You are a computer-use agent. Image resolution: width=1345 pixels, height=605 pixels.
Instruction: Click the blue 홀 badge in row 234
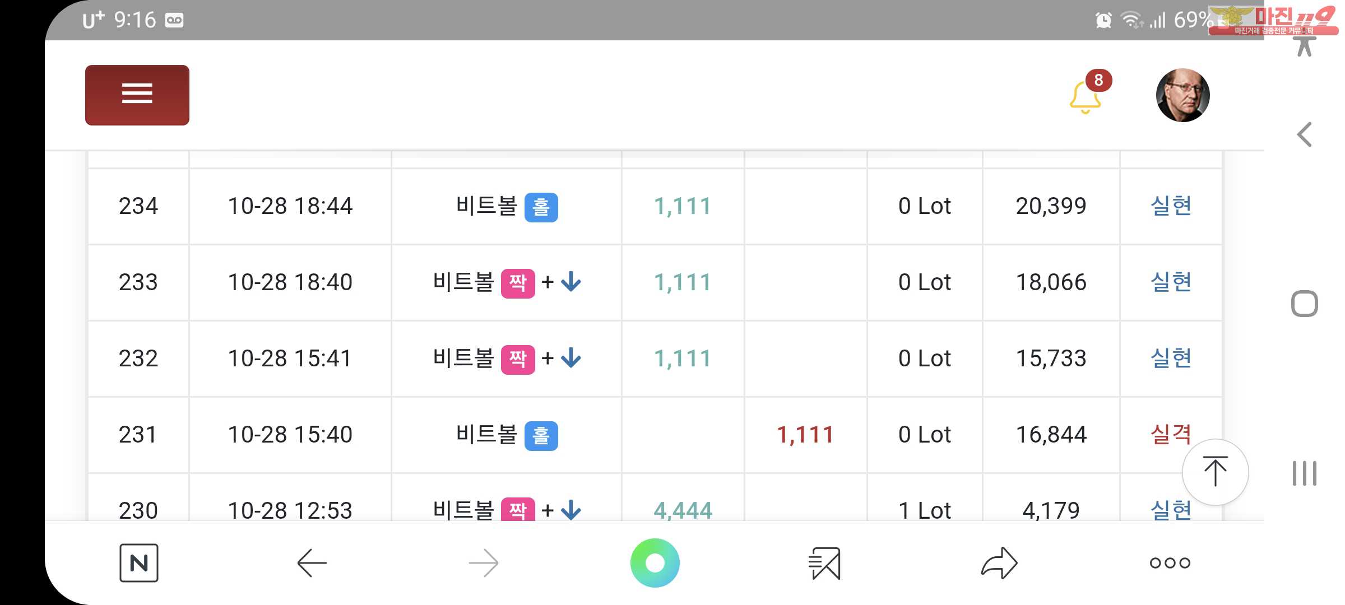(541, 207)
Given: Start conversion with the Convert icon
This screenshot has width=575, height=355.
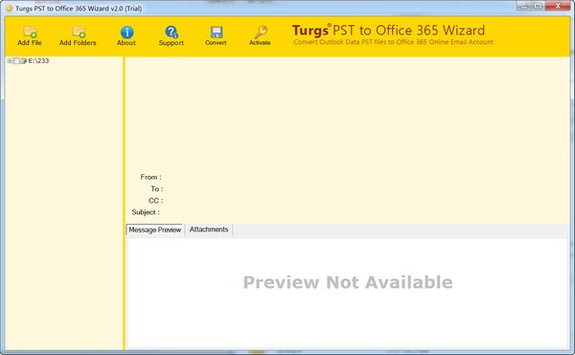Looking at the screenshot, I should point(216,35).
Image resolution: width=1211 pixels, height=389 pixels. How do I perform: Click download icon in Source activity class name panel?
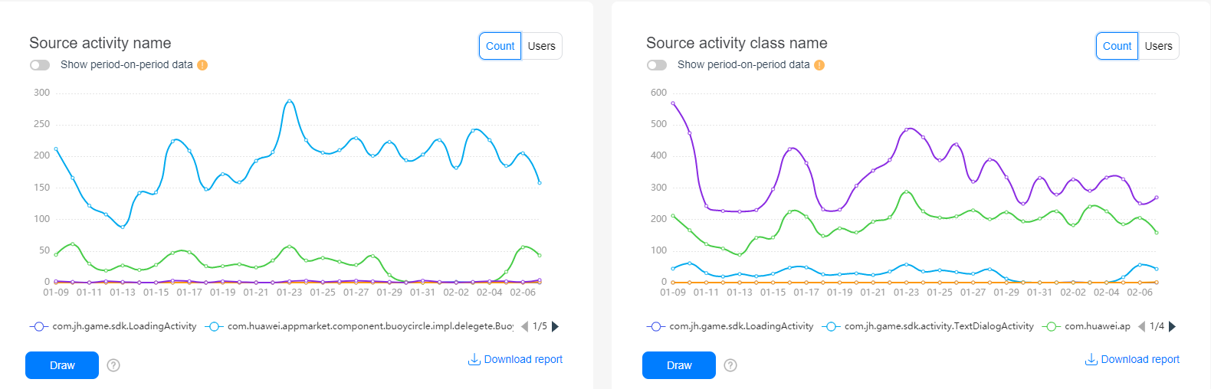pyautogui.click(x=1091, y=359)
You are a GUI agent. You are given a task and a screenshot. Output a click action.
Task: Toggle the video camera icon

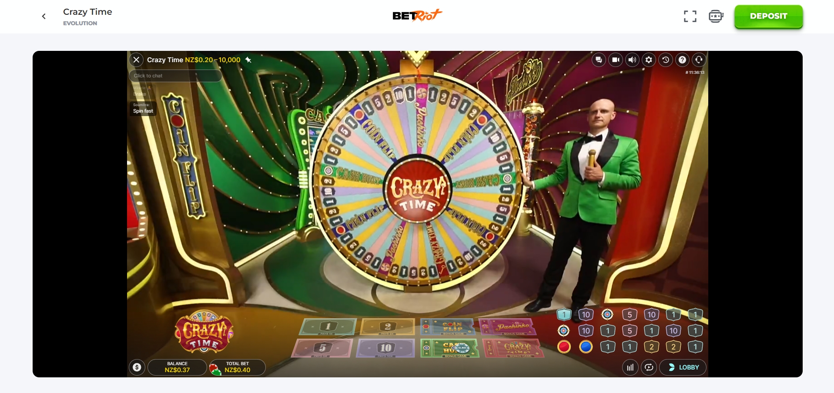click(616, 60)
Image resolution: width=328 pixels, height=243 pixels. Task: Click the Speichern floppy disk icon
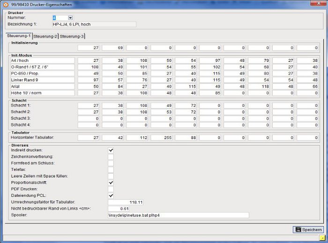pos(298,229)
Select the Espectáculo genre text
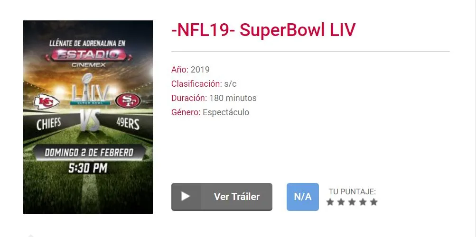 (x=226, y=112)
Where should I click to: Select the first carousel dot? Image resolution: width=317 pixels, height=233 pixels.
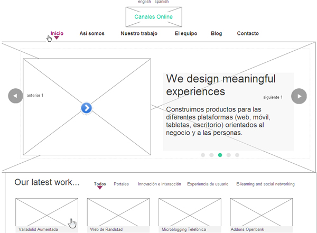[203, 155]
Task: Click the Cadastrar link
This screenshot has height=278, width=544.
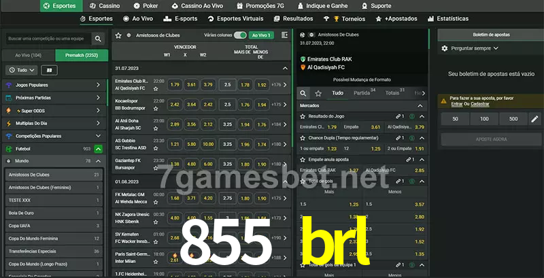Action: point(480,104)
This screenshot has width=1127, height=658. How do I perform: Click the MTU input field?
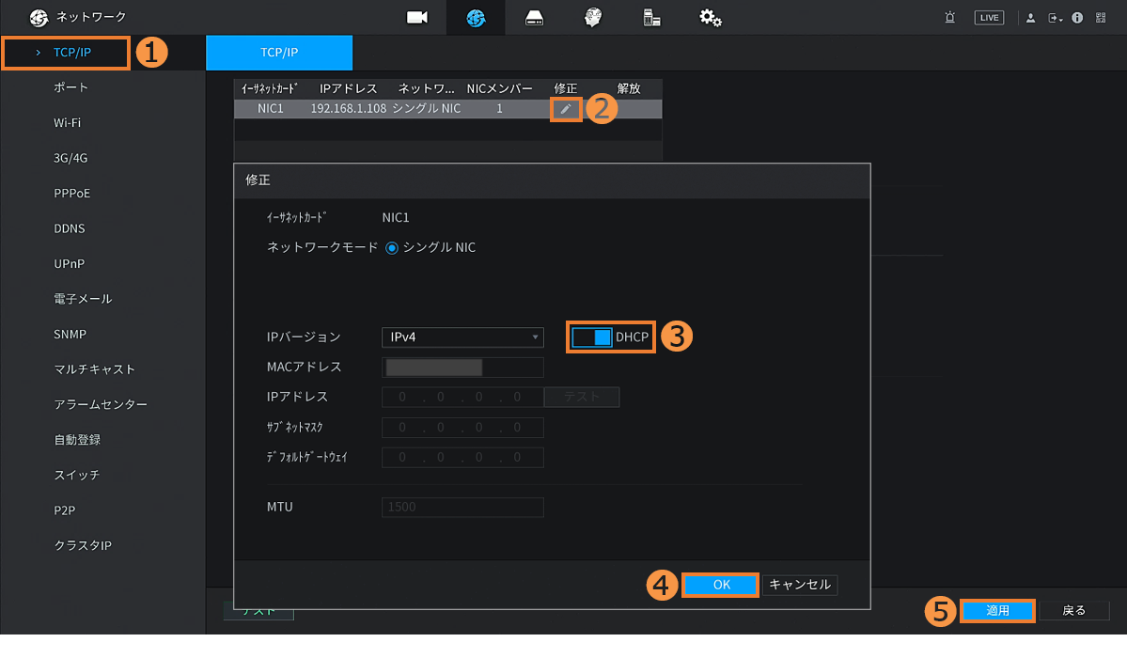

• [WHAT NEEDS TO BE DONE] The line containing "Select the Espectáculo genre text" and all lines after it, through the last line of the records, should be returned exactly. Omit the pictures.

• [SOLUTION TO THIS TASK]
Select the Espectáculo genre text
 (x=226, y=112)
Where should I click to: Select the first carousel dot? Image resolution: width=317 pixels, height=233 pixels.
[203, 155]
Task: Click the Cadastrar link
This screenshot has height=278, width=544.
Action: point(480,104)
This screenshot has width=1127, height=658. How do I perform: Click the MTU input field?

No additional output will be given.